Maladera tranquebarica

Scientific classification
- Kingdom: Animalia
- Phylum: Arthropoda
- Class: Insecta
- Order: Coleoptera
- Suborder: Polyphaga
- Infraorder: Scarabaeiformia
- Family: Scarabaeidae
- Genus: Maladera
- Species: M. tranquebarica
- Binomial name: Maladera tranquebarica (Brenske, 1899)
- Synonyms: Autoserica tranquebarica Brenske, 1899;

= Maladera tranquebarica =

- Genus: Maladera
- Species: tranquebarica
- Authority: (Brenske, 1899)
- Synonyms: Autoserica tranquebarica Brenske, 1899

Species of beetle

Maladera tranquebarica is a species of beetle of the family Scarabaeidae. It is found in India (Kerala, Tamil Nadu).

==Description==
Adults reach a length of about 7.8 mm. They are dark brown (almost cherry-reddish-brown), very dull and without an opalescent sheen.
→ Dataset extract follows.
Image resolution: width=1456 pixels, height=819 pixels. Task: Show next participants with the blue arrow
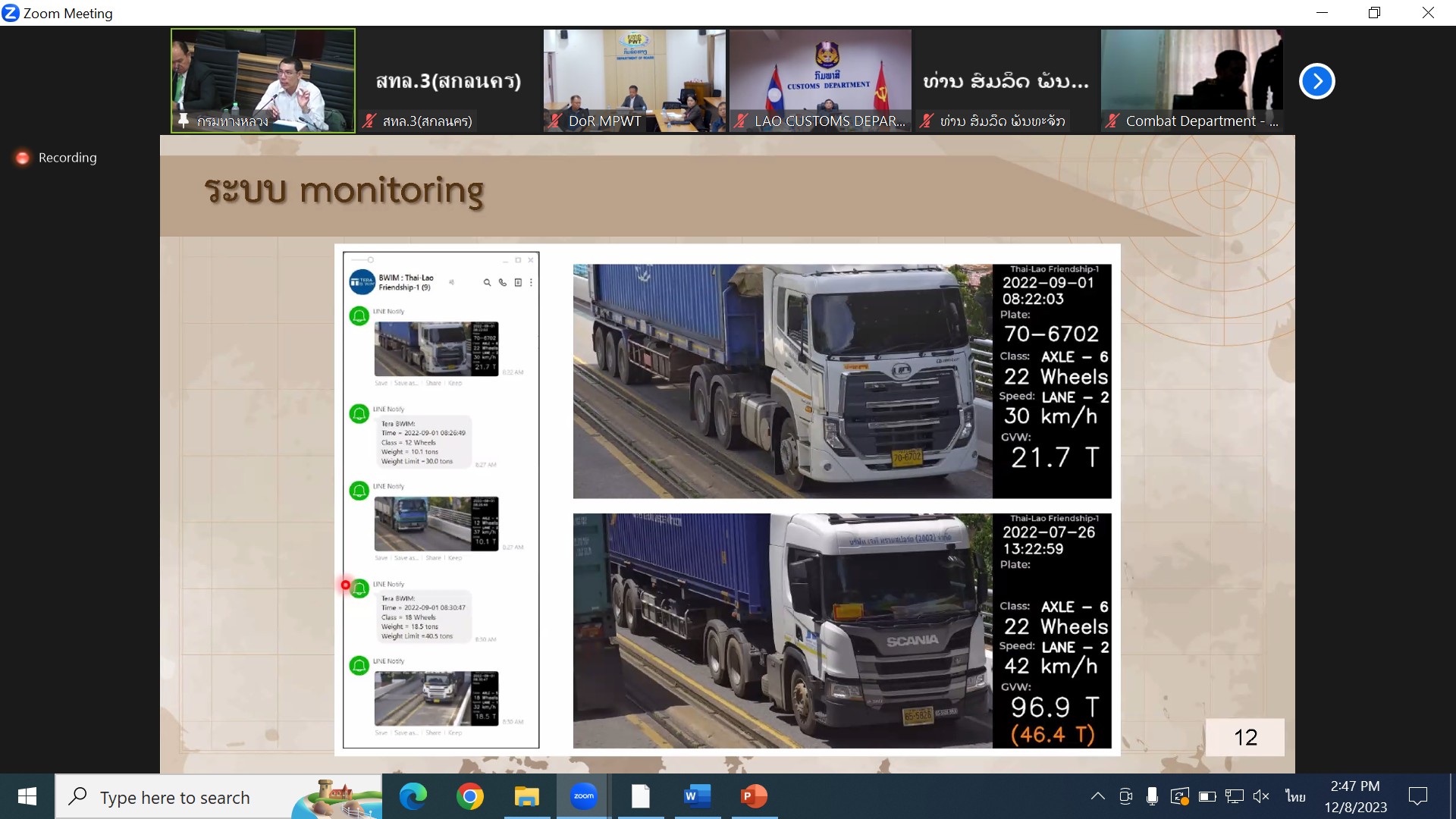point(1317,82)

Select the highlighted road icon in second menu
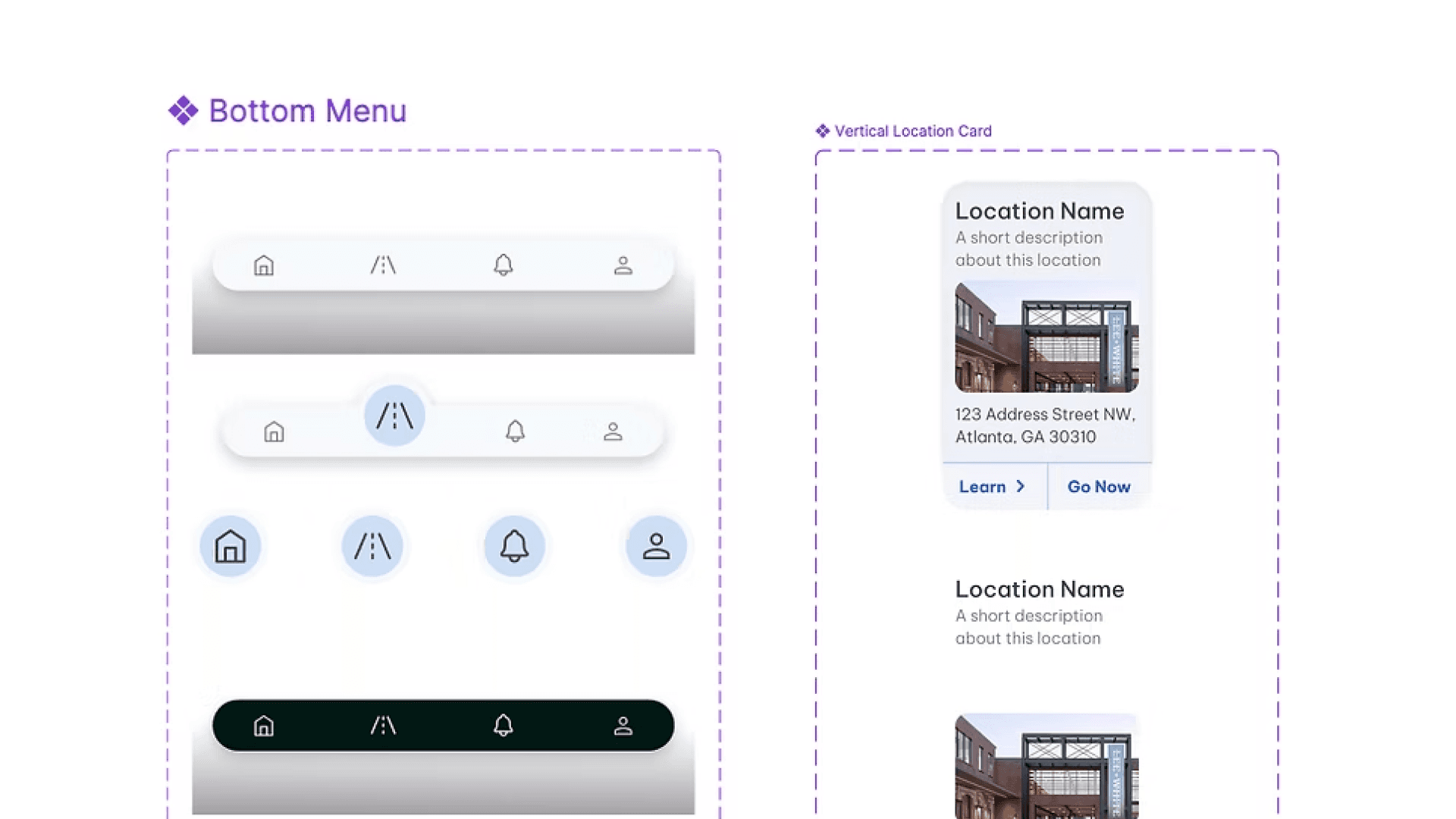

The pronotum is projecting anteriorly, straight at the sides, widening posteriorly, the hind angles angular. The elytra are broadly and irregularly punctate in the striae, minutely pubescent, the intervals are narrow, unpunctate, slightly raised, the fine hairs are somewhat more distinct at the base and on the scutellum. The pygidium is almost rounded and the setate rows on the abdominal segments are very indistinct and weak.